In my classes we worked on keeping the natural curve in the neck in all poses, with the goal of allowing the bhakti to rise up through a clear, unimpeded channel.  In more advanced classes we worked towards sirsasana (headstand) and sarvangasana (shoulderstand), two inverted poses with many benefits. When you release out of holding any well-aligned inverted pose for an extended period of time, there is always an uprising of energy – a bubbling up of joy.  Come out of these poses slowly and savor the ecstasy that floods through your being.



For the Anusara junkies:
Open to Grace:
Let the joy that is your true nature bubble up to the surface of your skin and fill you with an inner fullness.
Breathe in and fill up with the ecstatic feeling of bhakti.

Muscular Energy:
Embrace the effervescent ecstatic love at the center of your being with every muscle.
Hug from skin to muscle to bone to the ineffable ecstasy at the core of your being.
Hold the muscles and the pose in stillness to connect to the quiet underlying joy that suffuses all of creation.
Make your skin like wrapping paper, encasing firmly the joyful gift that lies within.
Make your muscles like the cork holding in the champagne ready to bubble out.

Skull Loop:
Create a curve in the neck to allow the joy to bubble up unimpeded.
Draw the sides of the throat and the tops of the ears back and soften down the front of your face, keeping the channel open for ecstasy to rise.  (Energy rises more easily up an unblocked channel - the channel is open when the curve is in it's optimally aligned position.)

Organic Energy:
From the inner well of knowing let your ecstatic essence spill over.
Let the effervescent joy pour out from your soul like champagne at a party.
Let your joy rise up and overflow.
Free your soul to roam thru wondrous and beautiful realms.
Spread your energy out beyond the confines of your physical body, into an extraordinary experience of joy and love.

Friday, September 19, 2014

Bhakti Sutra #1


The Shree teachers decided to fill our Autumn with love by studying the Bhakti Sutras, 84 aphorisms attributed to the Sage Narada of the 10th century, which we will be talking about in classes for the next few months.  The word Bhakti is used to describe many different things: religious devotion of a person of any spiritual faith, a practice of yoga including spiritual disciplines meant to connect one’s essence with the essence of the divine (such as praying, chanting, meditation), a trend within the history of Indian spirituality (the Bhakti Movement), and also the perfected state of consciousness – exclusive and continuous love of God (spirit, universe, oneness, etc.), leading to eternal, enlightened bliss.

In modern western yoga practice, this word is most often translated as “spiritual love” or “spiritual devotion”.  But what does that mean?  That it lies in the realm of the spirit rather than the physical.

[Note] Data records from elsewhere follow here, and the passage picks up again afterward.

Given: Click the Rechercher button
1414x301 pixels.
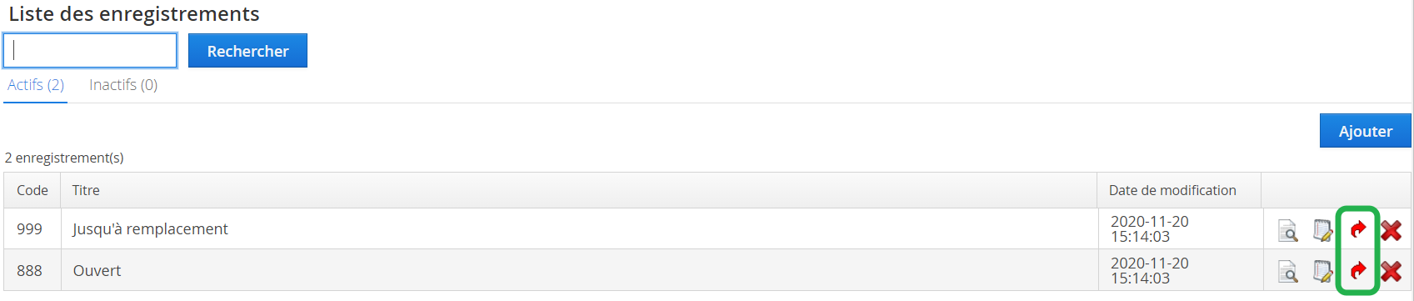Looking at the screenshot, I should tap(247, 51).
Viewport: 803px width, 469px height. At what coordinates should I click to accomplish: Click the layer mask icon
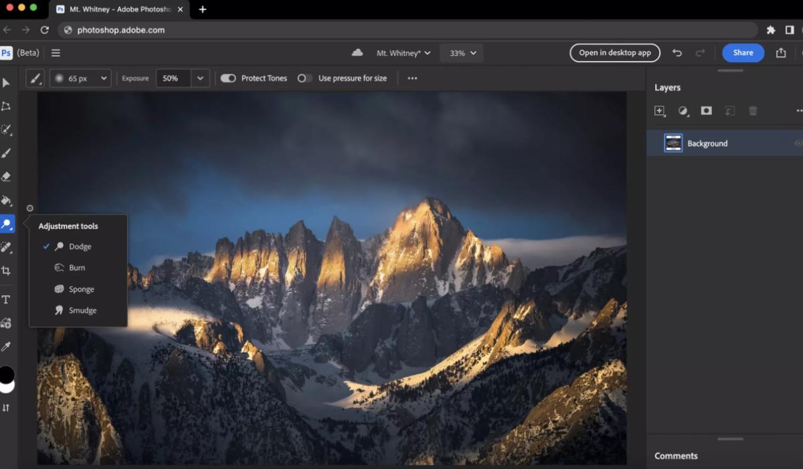tap(706, 111)
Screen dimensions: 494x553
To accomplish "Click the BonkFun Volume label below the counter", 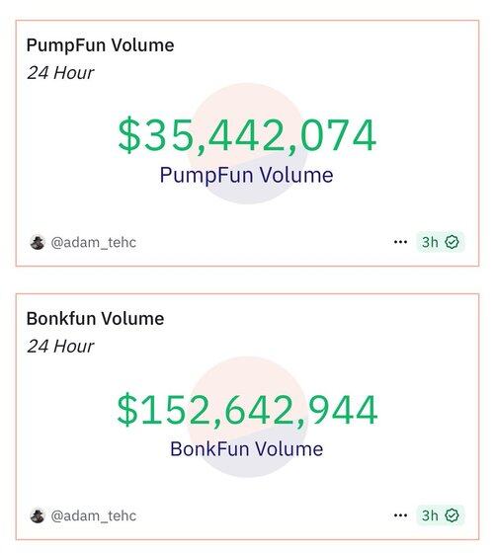I will 246,449.
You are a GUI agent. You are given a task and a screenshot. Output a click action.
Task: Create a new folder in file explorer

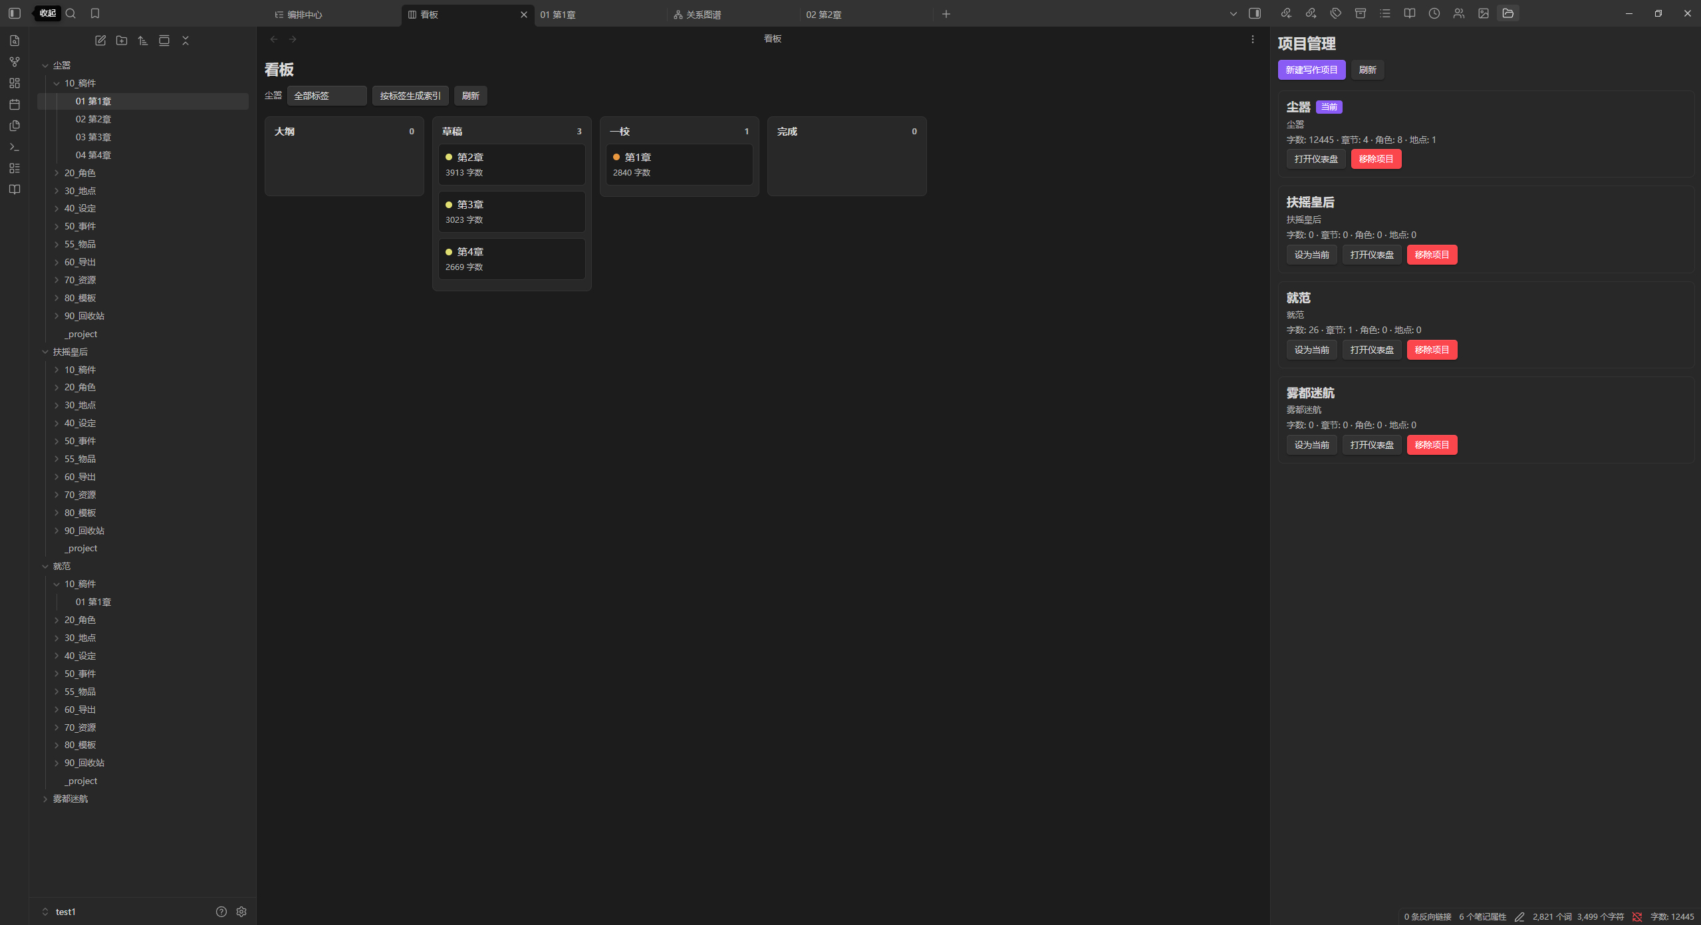[122, 41]
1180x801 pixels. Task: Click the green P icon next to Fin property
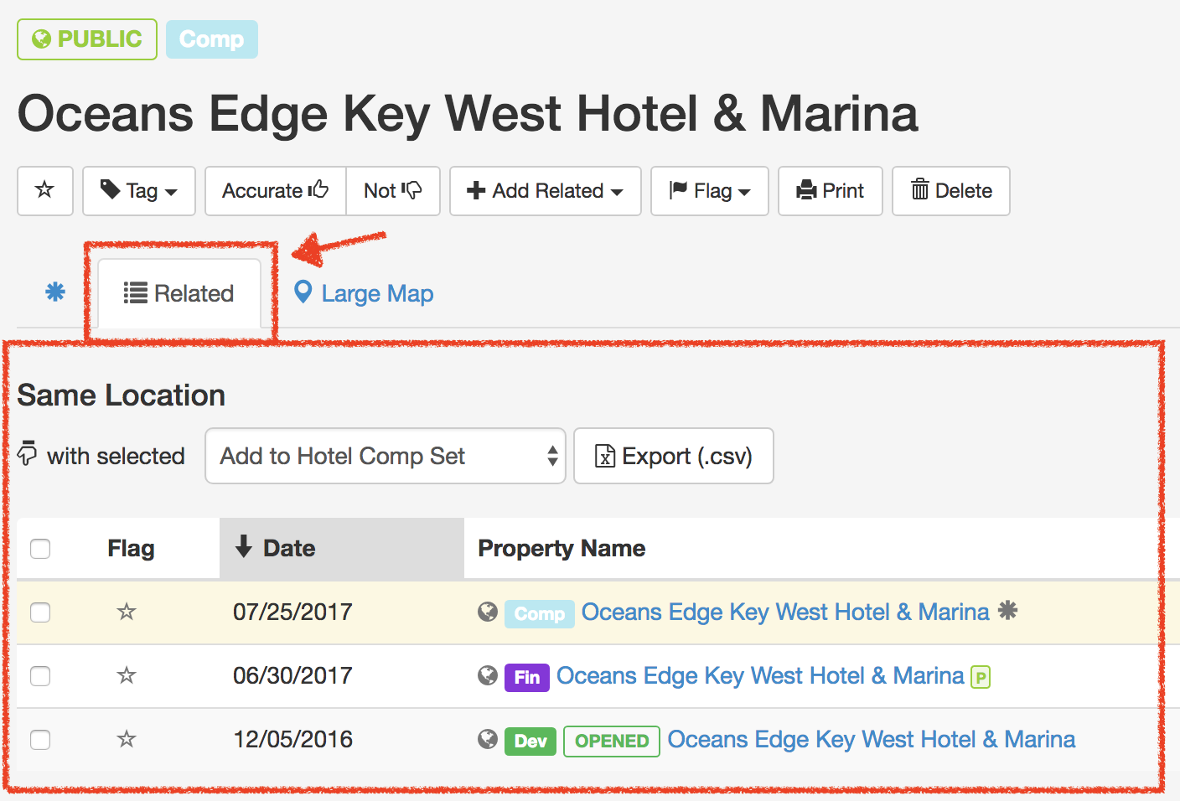click(x=981, y=676)
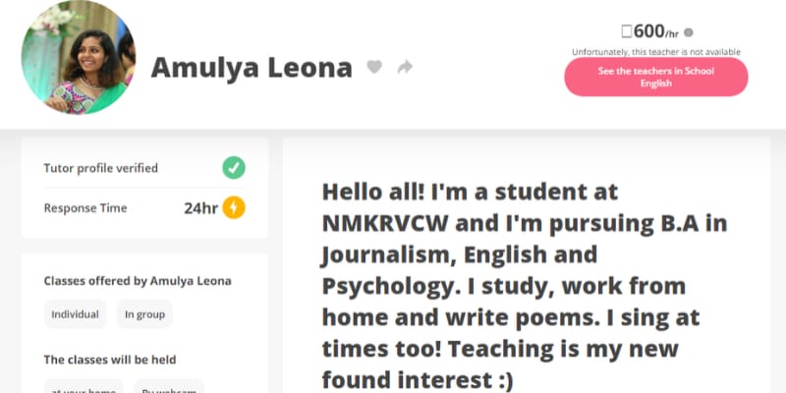Choose the By webcam option
Screen dimensions: 786x393
169,387
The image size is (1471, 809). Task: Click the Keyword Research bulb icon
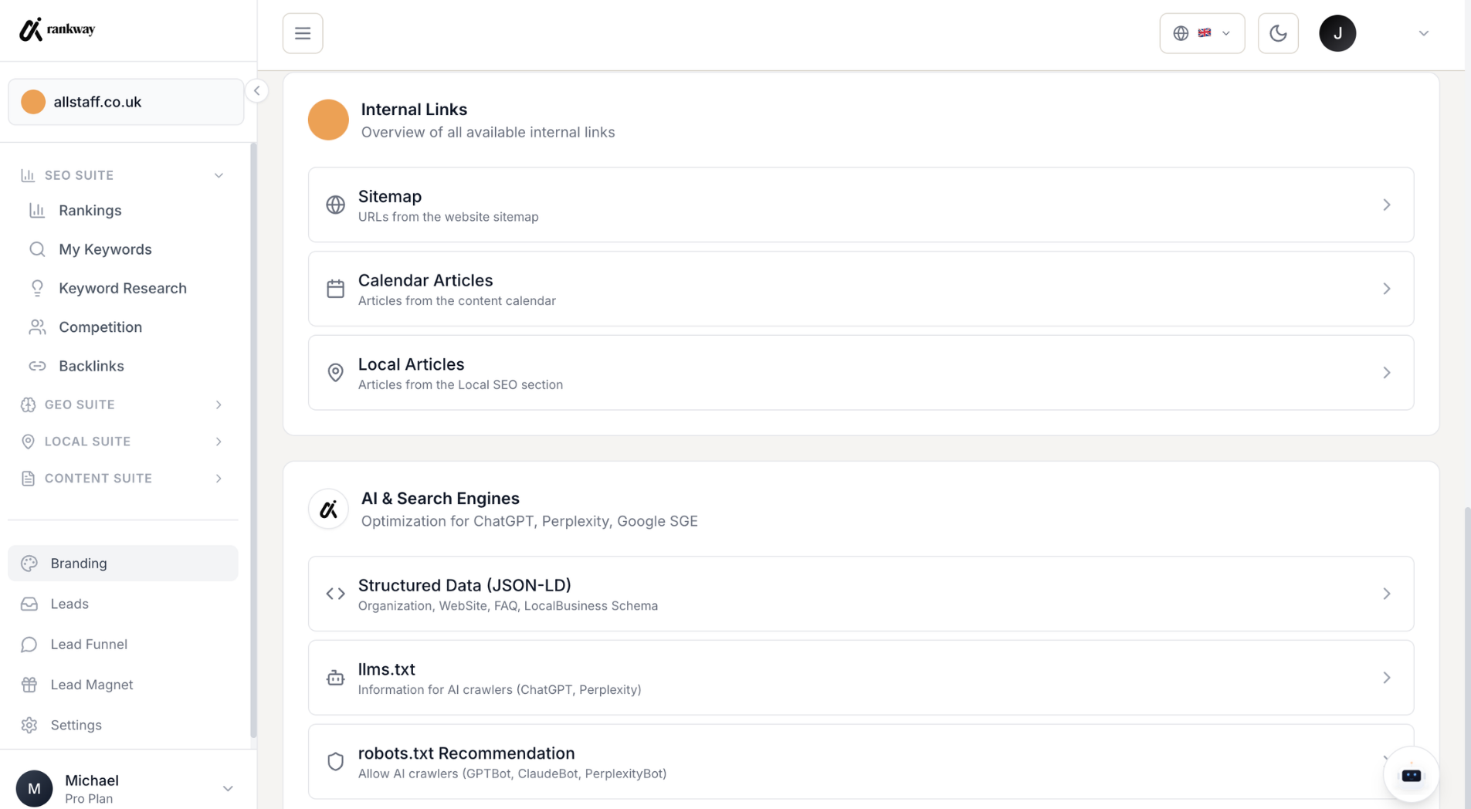click(x=37, y=288)

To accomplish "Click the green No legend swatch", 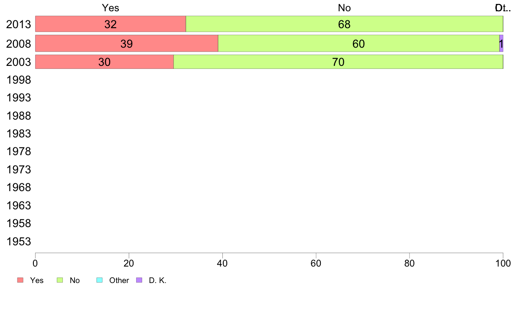I will pyautogui.click(x=60, y=280).
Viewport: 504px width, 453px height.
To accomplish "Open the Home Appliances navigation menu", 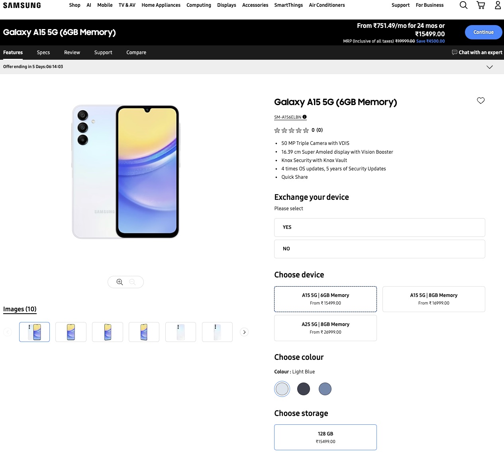I will (x=161, y=5).
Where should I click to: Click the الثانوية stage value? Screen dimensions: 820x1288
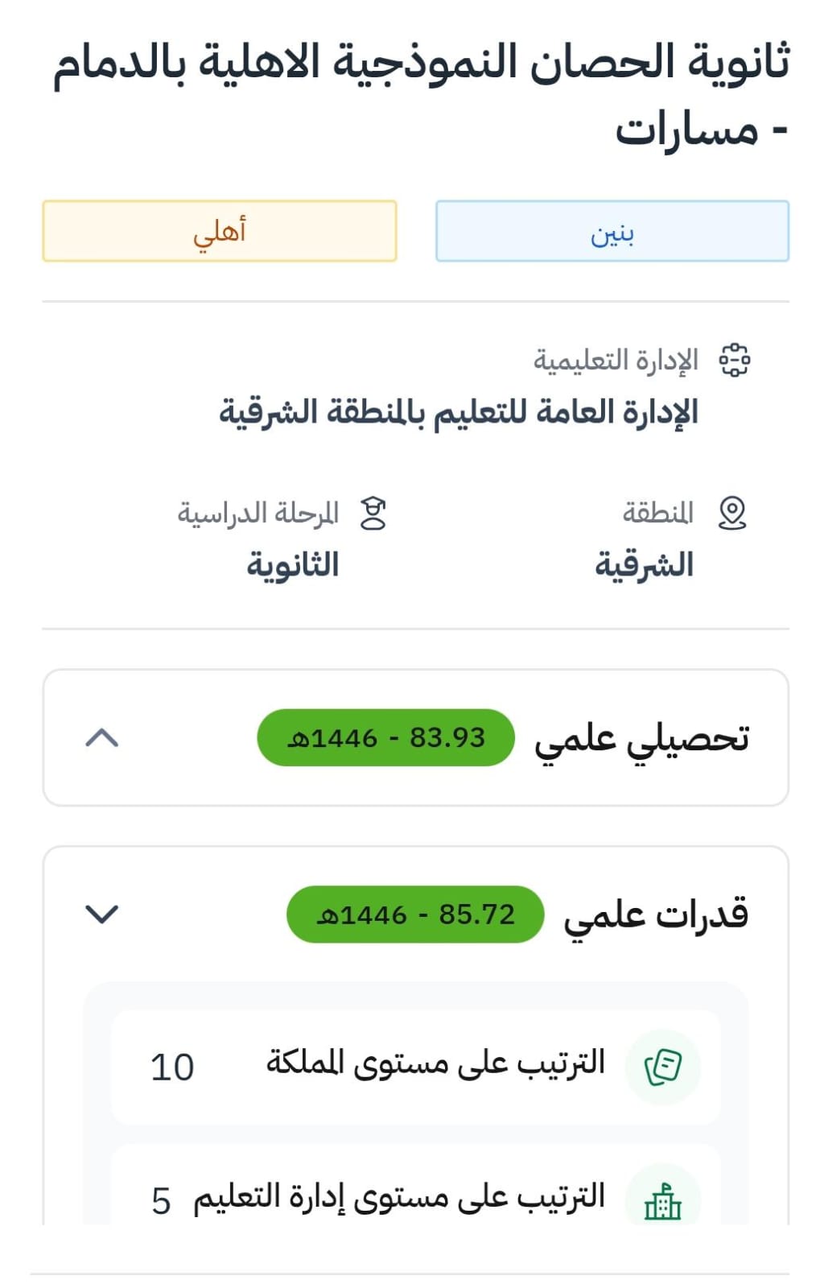pyautogui.click(x=292, y=565)
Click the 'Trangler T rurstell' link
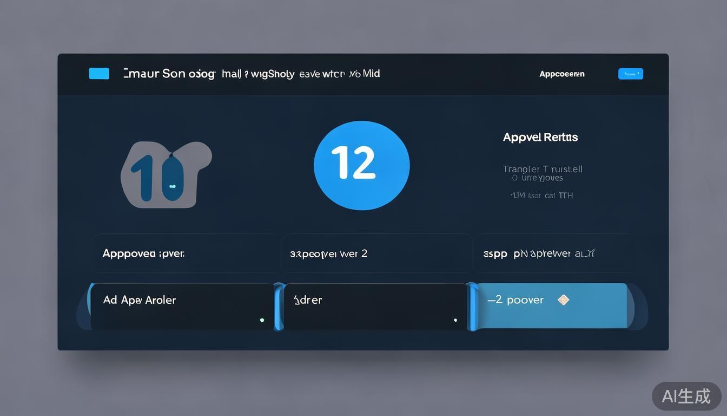 pyautogui.click(x=542, y=169)
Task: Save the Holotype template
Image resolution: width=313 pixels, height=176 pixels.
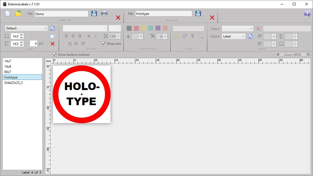Action: point(198,13)
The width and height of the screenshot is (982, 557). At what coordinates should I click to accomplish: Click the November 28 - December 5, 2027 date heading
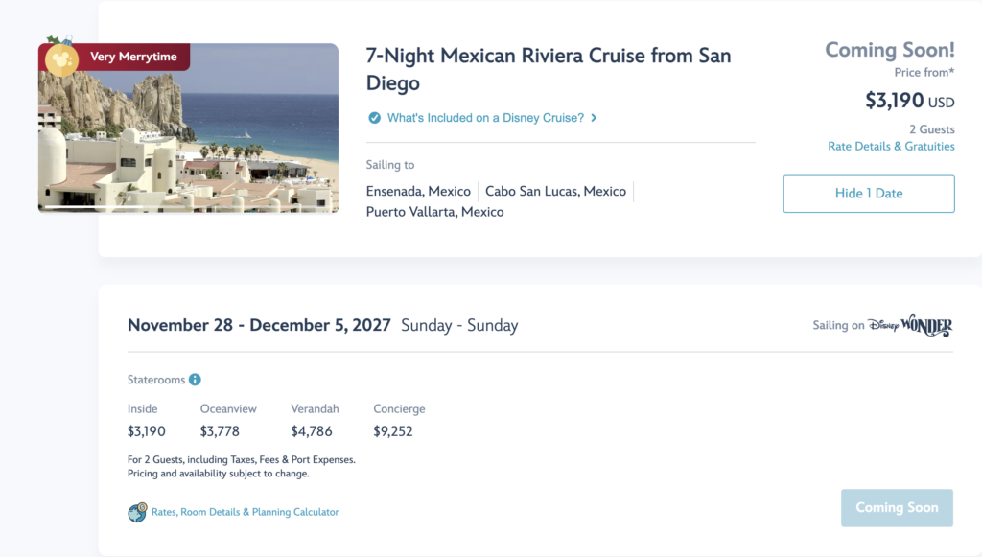click(259, 325)
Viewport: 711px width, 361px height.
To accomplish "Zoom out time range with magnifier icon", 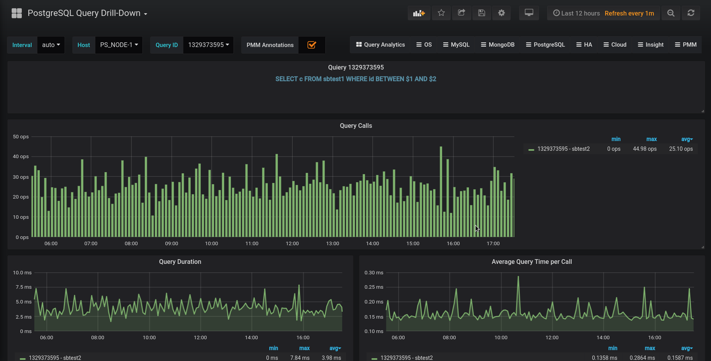I will point(671,13).
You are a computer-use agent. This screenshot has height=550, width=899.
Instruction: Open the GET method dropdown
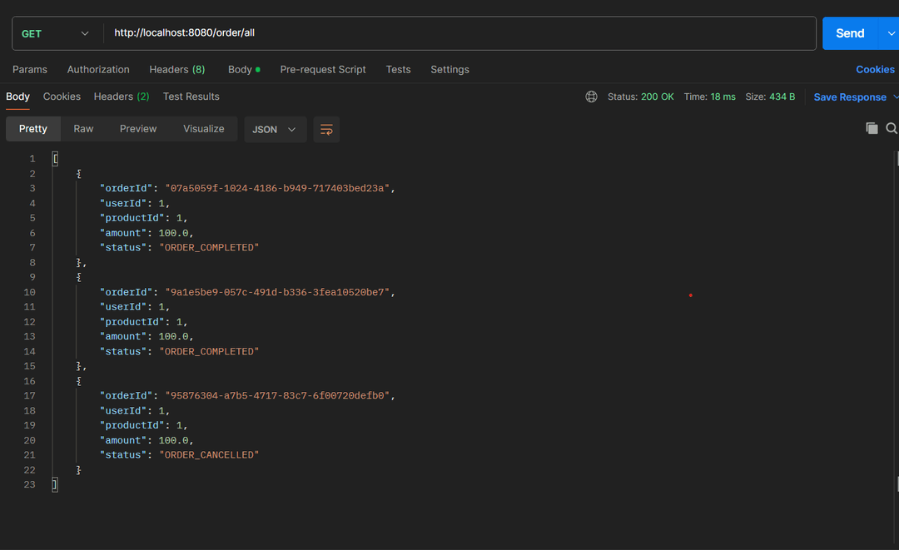(55, 33)
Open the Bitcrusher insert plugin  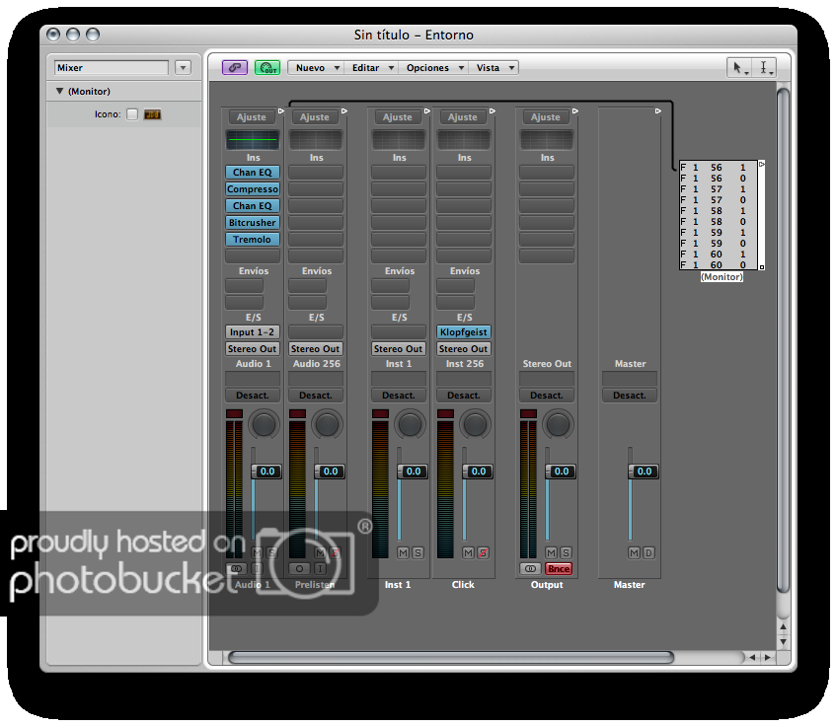click(x=252, y=223)
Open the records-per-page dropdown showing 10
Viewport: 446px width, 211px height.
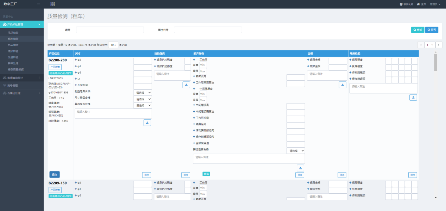tap(113, 45)
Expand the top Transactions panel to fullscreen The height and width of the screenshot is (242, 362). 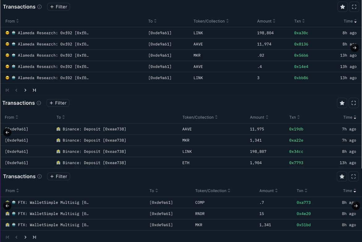coord(354,7)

We first come to understand love in the human sense, the physical feelings of love that we experience in our everyday lives, and those feeling can (and hopefully do) lead to deeper and more abiding feelings of love which connect us to deeper aspects of our being than just our physical wants and pleasures. The word devotion itself connotes a surrender, a giving of yourself to something. So to me “spiritual devotion” is a surrendering of your spirit to its source.



Our study of this text will rely heavily on Bill Mahony’s beautiful book, Exquisite Love.  In it he says “We experience bhakti in our lives by entering into the delights, joys, poignancies and commitments of our human love.”  He lists many, many different types of bhakti or love – love for a lover, between 2 trusting friends, love that is characterized by peacefulness, that is calm quiet and strong, love between a parent and child, the yearning when separated from one’s love – all are expressions of love.  There is also love of food, the ocean, a pet, a new pair of shoes.  There are moments of love, like watching your child laughing on a swing, stepping out into sunshine, sinking into a hot tub, a hug from your partner or a friend.  As there are different types of love some might say one is “higher” than another, but just as mercury is the same in a thermometer at the bottom as at the top, they are all expressions of One Love, and that essence that we call love is the presence of the divine itself.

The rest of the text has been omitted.